**Your goal**
What you return must be the exact lines of the material below, from the first through the one that has "This screenshot has width=980, height=515.", with no pictures and, please, nothing else.

----- Given entries -----

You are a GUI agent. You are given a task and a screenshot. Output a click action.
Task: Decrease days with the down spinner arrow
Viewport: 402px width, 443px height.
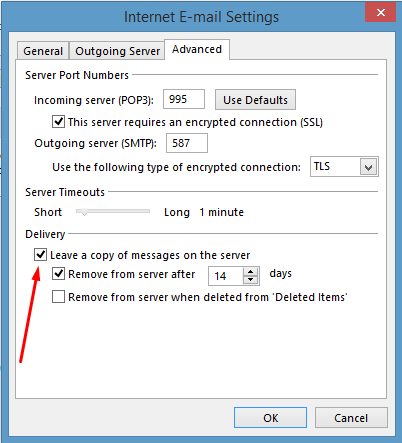pos(250,280)
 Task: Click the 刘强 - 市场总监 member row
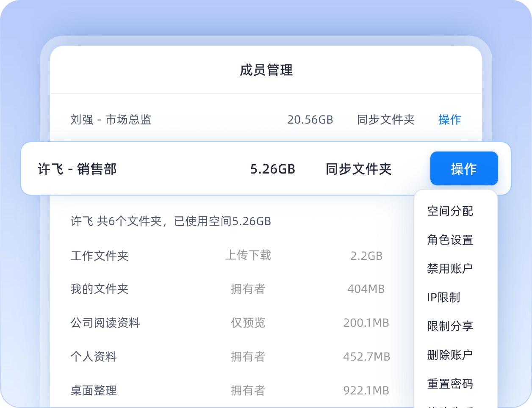111,120
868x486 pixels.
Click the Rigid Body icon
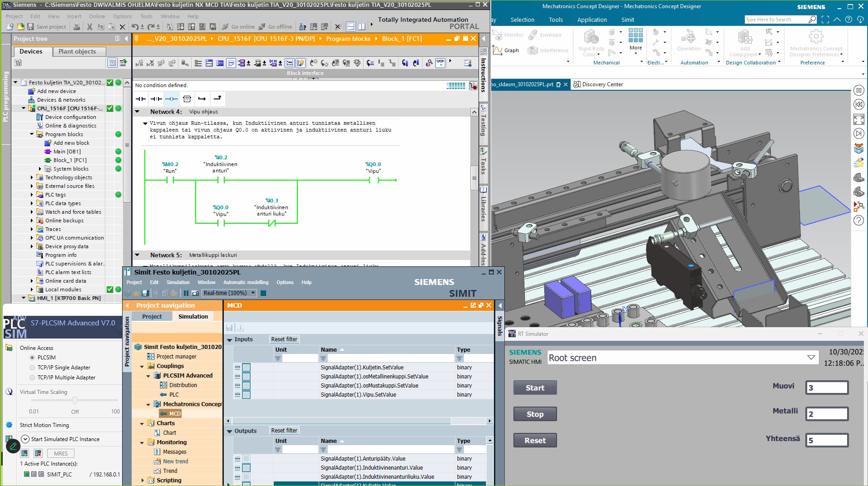click(x=591, y=38)
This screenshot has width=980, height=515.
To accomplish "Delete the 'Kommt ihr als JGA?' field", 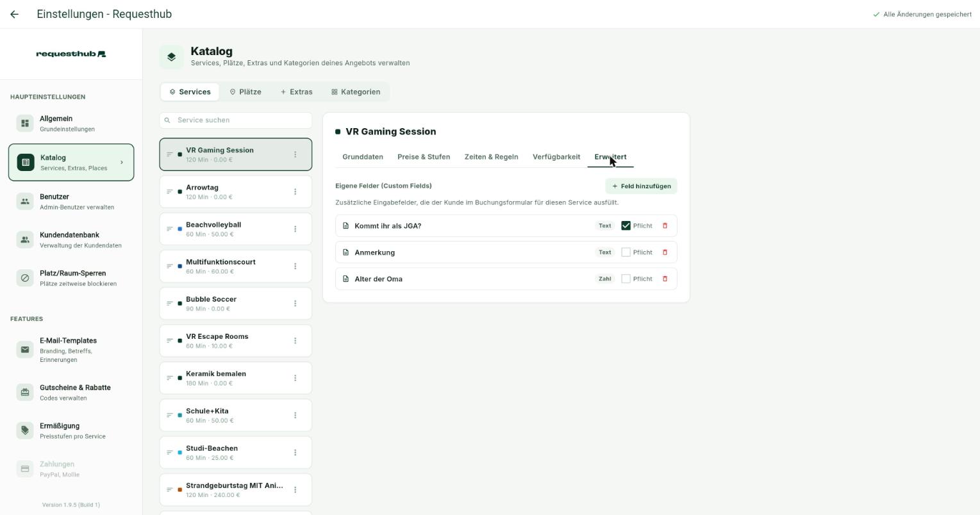I will point(665,225).
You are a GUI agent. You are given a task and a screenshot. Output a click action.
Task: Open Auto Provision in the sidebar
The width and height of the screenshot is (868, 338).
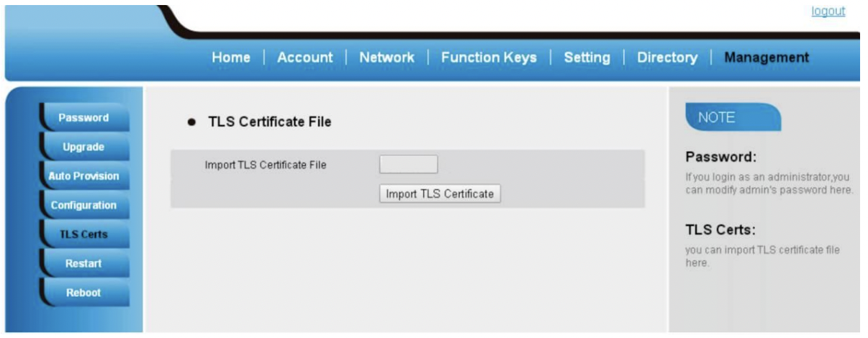[x=83, y=176]
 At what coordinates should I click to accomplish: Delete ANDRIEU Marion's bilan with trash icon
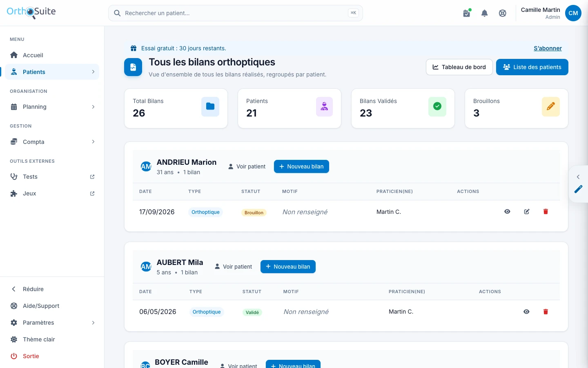point(546,211)
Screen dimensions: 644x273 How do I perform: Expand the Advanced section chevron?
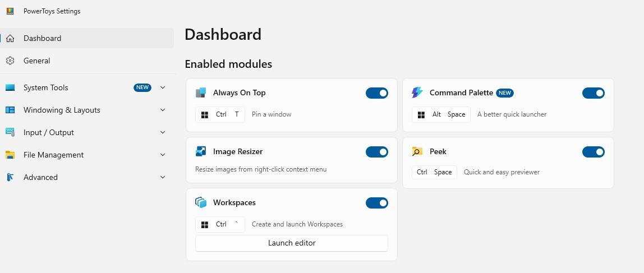point(163,177)
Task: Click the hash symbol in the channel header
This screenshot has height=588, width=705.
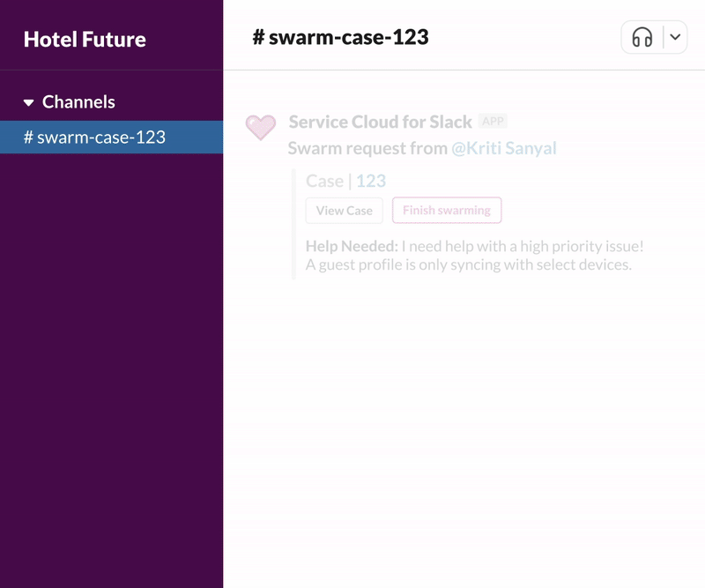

-----

**Task answer**
You are a GUI agent. You are given a task and a screenshot. Output a click action.
Task: Decrease days with the down spinner arrow
Viewport: 402px width, 443px height.
pos(250,280)
 Task: Click the 刘强 - 市场总监 member row
111,120
868x486 pixels.
Click the Rigid Body icon
click(x=591, y=38)
This screenshot has width=980, height=515.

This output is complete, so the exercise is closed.